▶ [Co należy zrobić]
Przepisz wiernie wszystkie poniższe wpisy, ale pomiń w odpowiedzi obrazy.

Wyodrębnione wpisy z danymi

.....

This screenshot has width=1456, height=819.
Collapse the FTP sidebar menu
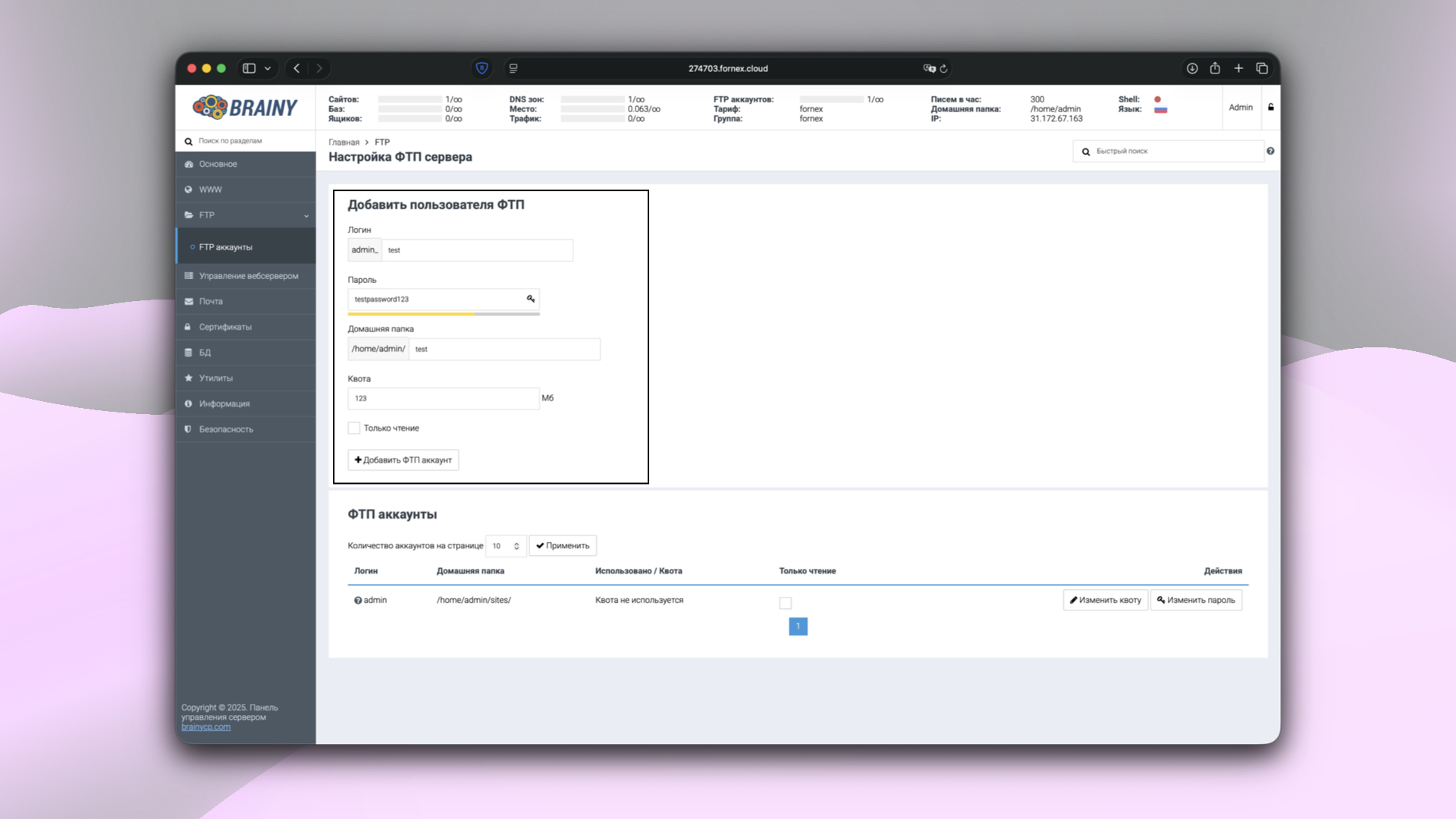[306, 215]
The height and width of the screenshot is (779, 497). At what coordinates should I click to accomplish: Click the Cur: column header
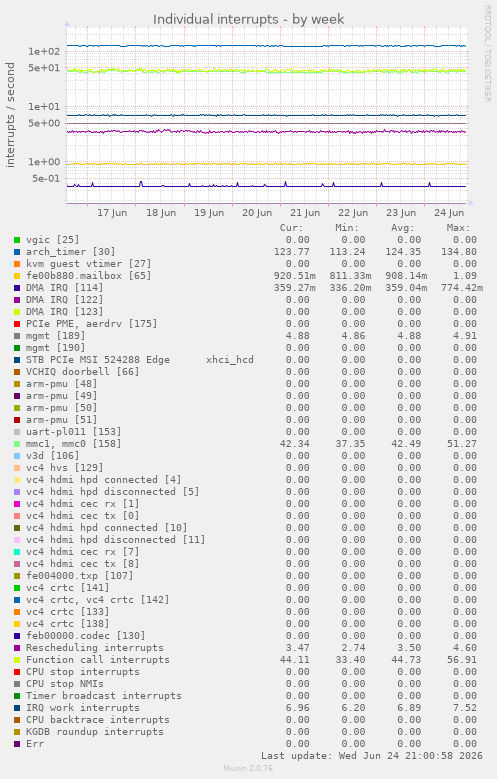click(x=291, y=228)
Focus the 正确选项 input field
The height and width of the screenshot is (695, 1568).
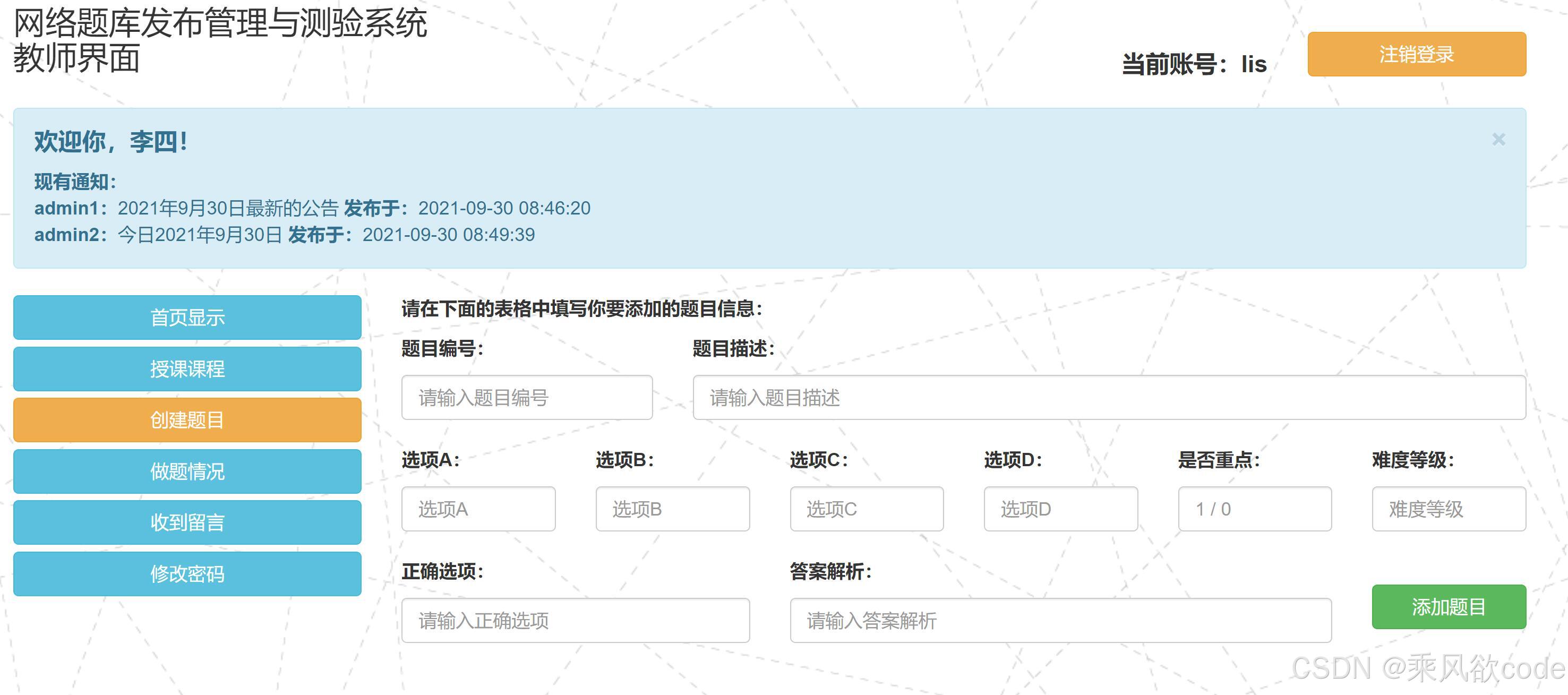[575, 620]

.....

▶ [Rozwiązanie zadania]
This screenshot has width=1456, height=819.
Collapse the FTP sidebar menu
[306, 215]
The height and width of the screenshot is (779, 497). At what coordinates should I click to accomplish: Click the Cur: column header
click(x=291, y=228)
Focus the 正确选项 input field
The height and width of the screenshot is (695, 1568).
[575, 620]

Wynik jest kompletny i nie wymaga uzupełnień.